Yeah, that whole intertubes thing, personal computers, mobile telephony, the global positioning system, constantly being at the forefornt of aerospace technology ... all of that stuff is just mediocre.
constantly being at the forefornt of aerospace technology
Yes, that was all during the 50s and 60s, when America was competing hard against the Soviets. In case you haven't noticed, military aerospace technology hit a brick wall in the 70s-80s, and there haven't been any real big improvements since then except for stealth (which is mainly 80s).
The internet is the one big exception to all of this, and is the main reason our economy didn't go down the crapper 15 years ago.
Yes, that was all during the 50s and 60s, when America was competing hard against the Soviets. In case you haven't noticed, military aerospace technology hit a brick wall in the 70s-80s, and there haven't been any real big improvements since then except for stealth (which is mainly 80s).
You're smoking crack. The F-22 is leaps and bounds ahead of anything else available today, and the F-35 either outmatches or can go toe-to-toe with any fighter except the F-22. The Osprey is a FANTASTIC aircraft which has absolutely zero competitors at the moment - no surprise considering what a bitch it was to develop in the first place. Drone technology is almost exclusively a US endeavor, although the Israelis have made some strong contributions, too. And who has better satellites than the yanks?

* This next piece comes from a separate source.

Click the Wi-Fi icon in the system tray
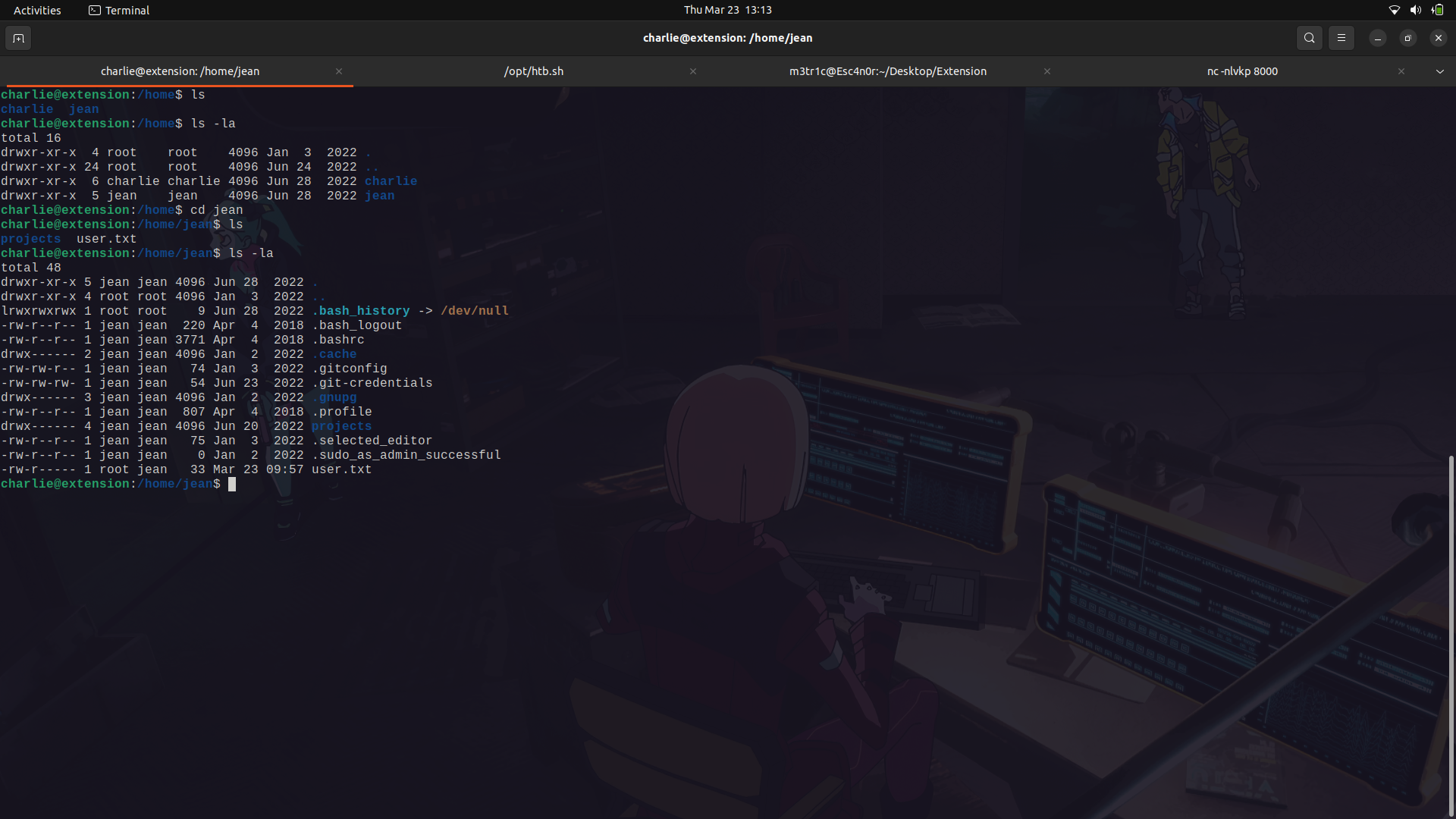click(1394, 10)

More to the point, I didn't mention the word "military" at all - I was speaking about Aerospace in general. The only company in the world that can compete with American civilian widebody aircraft is Airbus. The light-commercial side of the industry is, likewise, dominated by American companies. When it comes to space-launch capabilities, US companies are well in the lead. Pretty much any industry you look at, the US is either in the lead or near the top. You could argue about where exactly they rank in any given category, but it's completely idiotic to claim that there's been some magical transformation which has suddenly put the US at the bottom of every industry. The only thing that the US isn't good at is making "cheap shit"; but that's why they outsource the manufacture of such a high percentage of consumer goods.
Seriously, I hate to come across as an America-Fanboi, but if you honestly believe that "Americans just got fat and lazy and instead of developing new technologies, decided to spend all their time selling each other crappy houses" then you're either ignorant or a bigot. Either way, your assessment has absolutely no merit.